We would like to create a feed - potentially an EventStream (https://wikitech.wikimedia.org/wiki/EventStreams) - which provides a feed of all additions and removals of external links on Wikimedia projects.
Investigation of the history of external links on Wikimedia sites is currently only possible through a view of which links are present at the time a query is made. No information is collected on when links were added, who added them, or how the number of external links to a domain varies with time. This presents a number of difficulties for community members and WMF teams who would benefit from such data.
For the first stage of this, we should have a feed which posts an event when:
- An edit is made which adds a URL
- An edit is made which removes a URL
- A page containing one or more URLs is created
- A page containing one or more URLs is deleted
Each event should definitely contain:
- Information on whether the URL was added or removed*
- The URL which was modified
- Timestamp
- Recent changes ID (see open question below)
*A modified URL would naturally log both an addition and a removal
Open questions
- Would we have one event per edit, containing lists of URLs added/removed in this edit, or one event per URL, such that there are multiple events for the same edit?
- Do the above definitions make any sense for Wikidata?
- Should each event additionally contain all the same information as the recentchanges feed (e.g. username, edit summary, namespace - https://www.mediawiki.org/wiki/Manual:RCFeed), or should we just include the recentchanges ID for post-processing?
- Are EventStreams stored in a database too, or is that a separate process? Is an EventStream sufficient for the use cases below, or do we also need a data store?
Use cases
For the Wikimedia community, the primary use case would be anti-spam efforts. When a user finds that spam links have been added to a particular page, they can currently turn to Special:LinkSearch or tools such as Hay’s Tool (http://tools.wmflabs.org/hay/exturl/index.php), which will show them where links are currently present on that Wikimedia project. They can then investigate the histories of each page containing the domain to track down which user added the link. If any links have already been removed from other pages, they will remain invisible to the user, along with links placed on other Wikimedia projects. A tool which could present the editor with a list of links added to Wikimedia projects and the user adding them would be extremely beneficial and time saving.
This data is also extremely valuable to the GLAM and Wikipedia Library teams at the WMF. One of the primary metrics by which TWL can measure the success of its publisher access donation program is the number of citations being added to Wikipedia by contributors who gained access to donated content.
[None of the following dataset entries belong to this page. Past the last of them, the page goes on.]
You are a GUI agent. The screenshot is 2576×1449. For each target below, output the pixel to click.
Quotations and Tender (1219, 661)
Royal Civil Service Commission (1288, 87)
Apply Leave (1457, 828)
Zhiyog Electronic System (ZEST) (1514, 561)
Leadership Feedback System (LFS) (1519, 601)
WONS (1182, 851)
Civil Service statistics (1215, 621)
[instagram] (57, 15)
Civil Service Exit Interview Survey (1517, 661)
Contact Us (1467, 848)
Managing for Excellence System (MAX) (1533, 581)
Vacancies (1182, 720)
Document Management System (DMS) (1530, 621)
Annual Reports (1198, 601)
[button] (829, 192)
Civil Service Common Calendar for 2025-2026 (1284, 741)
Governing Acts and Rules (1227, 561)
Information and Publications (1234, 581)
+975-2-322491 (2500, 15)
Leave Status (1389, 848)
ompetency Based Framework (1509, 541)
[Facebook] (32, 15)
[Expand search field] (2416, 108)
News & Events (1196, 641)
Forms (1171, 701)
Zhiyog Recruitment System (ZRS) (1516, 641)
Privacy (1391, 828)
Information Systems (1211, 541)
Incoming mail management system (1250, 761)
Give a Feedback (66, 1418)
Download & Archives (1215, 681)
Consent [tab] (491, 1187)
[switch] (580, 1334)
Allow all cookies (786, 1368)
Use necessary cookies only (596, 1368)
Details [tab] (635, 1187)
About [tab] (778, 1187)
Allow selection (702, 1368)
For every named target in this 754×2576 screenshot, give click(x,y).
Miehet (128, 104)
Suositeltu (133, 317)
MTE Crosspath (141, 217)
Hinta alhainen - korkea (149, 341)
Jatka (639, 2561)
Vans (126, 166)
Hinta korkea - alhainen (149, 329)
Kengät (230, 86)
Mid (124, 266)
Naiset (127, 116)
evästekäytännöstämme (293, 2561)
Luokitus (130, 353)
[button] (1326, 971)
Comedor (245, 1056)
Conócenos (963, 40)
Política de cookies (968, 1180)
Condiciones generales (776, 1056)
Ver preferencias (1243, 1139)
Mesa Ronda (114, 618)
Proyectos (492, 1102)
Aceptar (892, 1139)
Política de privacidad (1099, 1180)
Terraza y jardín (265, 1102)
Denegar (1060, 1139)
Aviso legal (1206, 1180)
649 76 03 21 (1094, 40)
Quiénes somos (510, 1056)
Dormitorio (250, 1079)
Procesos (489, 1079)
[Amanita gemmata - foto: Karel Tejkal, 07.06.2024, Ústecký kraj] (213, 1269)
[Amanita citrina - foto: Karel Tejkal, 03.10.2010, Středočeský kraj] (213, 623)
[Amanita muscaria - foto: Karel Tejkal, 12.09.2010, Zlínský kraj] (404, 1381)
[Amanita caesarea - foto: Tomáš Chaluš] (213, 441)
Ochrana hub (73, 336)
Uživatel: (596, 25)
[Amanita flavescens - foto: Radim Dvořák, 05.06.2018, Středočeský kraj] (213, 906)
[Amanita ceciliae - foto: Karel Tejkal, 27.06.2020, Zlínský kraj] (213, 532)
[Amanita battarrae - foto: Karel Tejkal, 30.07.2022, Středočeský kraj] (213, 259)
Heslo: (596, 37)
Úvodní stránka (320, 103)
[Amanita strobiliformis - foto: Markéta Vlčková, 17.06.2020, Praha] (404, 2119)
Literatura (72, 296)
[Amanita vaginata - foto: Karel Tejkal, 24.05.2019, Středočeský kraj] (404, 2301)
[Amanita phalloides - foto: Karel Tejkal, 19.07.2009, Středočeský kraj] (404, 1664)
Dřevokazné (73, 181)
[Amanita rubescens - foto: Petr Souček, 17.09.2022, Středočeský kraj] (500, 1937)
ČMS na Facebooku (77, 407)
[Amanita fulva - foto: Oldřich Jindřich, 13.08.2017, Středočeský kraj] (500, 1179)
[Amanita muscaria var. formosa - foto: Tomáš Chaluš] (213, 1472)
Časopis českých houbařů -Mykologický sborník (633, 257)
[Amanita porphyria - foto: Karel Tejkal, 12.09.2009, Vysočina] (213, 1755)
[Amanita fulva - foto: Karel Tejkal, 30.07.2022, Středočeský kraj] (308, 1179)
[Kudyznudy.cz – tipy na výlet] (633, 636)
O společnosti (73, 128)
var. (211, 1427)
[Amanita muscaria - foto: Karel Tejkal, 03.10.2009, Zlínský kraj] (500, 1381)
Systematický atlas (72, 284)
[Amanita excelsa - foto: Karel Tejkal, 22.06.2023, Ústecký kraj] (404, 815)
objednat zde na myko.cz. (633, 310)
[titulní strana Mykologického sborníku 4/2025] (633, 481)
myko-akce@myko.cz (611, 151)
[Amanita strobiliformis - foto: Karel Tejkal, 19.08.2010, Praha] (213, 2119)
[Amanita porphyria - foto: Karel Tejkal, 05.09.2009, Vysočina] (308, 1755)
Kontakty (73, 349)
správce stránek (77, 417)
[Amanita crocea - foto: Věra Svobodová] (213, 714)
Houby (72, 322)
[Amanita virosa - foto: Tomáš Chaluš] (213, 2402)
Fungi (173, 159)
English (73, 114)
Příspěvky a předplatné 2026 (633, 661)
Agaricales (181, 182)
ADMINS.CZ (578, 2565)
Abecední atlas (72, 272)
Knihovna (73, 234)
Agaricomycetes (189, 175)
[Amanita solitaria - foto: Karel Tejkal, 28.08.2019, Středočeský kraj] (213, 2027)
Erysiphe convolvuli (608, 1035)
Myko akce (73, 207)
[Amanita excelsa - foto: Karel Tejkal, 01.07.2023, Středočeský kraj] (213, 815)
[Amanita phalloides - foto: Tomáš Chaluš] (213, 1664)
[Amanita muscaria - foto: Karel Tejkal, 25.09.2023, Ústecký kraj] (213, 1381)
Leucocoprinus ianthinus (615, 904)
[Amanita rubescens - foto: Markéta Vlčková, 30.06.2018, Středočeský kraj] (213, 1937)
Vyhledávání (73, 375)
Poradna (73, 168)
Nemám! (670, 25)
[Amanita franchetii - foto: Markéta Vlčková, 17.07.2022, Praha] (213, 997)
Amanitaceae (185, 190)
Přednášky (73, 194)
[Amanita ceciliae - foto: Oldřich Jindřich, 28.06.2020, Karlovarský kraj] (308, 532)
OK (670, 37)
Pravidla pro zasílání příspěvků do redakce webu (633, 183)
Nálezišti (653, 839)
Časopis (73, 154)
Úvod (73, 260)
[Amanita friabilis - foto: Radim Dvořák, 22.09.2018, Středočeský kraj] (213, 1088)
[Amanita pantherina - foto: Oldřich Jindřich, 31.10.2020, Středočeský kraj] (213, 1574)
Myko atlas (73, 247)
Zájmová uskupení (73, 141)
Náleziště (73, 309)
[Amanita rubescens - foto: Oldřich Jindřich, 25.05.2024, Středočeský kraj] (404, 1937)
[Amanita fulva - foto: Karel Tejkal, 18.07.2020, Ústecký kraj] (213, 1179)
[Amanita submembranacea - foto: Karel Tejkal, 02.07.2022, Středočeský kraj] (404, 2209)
At present, the only data available to the team is the overall number of links present, manually collected and monitored over time, along with self-reporting surveys. This is a time consuming and inexact process. Access to data which could be used to track those citations more precisely would be invaluable. TWL partners are requesting reports on this data in order to evaluate continuing partnerships, and the TWL team need it to track their performance and value to the community.
Lastly, external partners such as the Internet Archive could make use of this feed to monitor links added to Wikimedia projects. In the case of IA, this would enable immediate archiving of every citation in conjunction with InternetArchiveBot (T199193).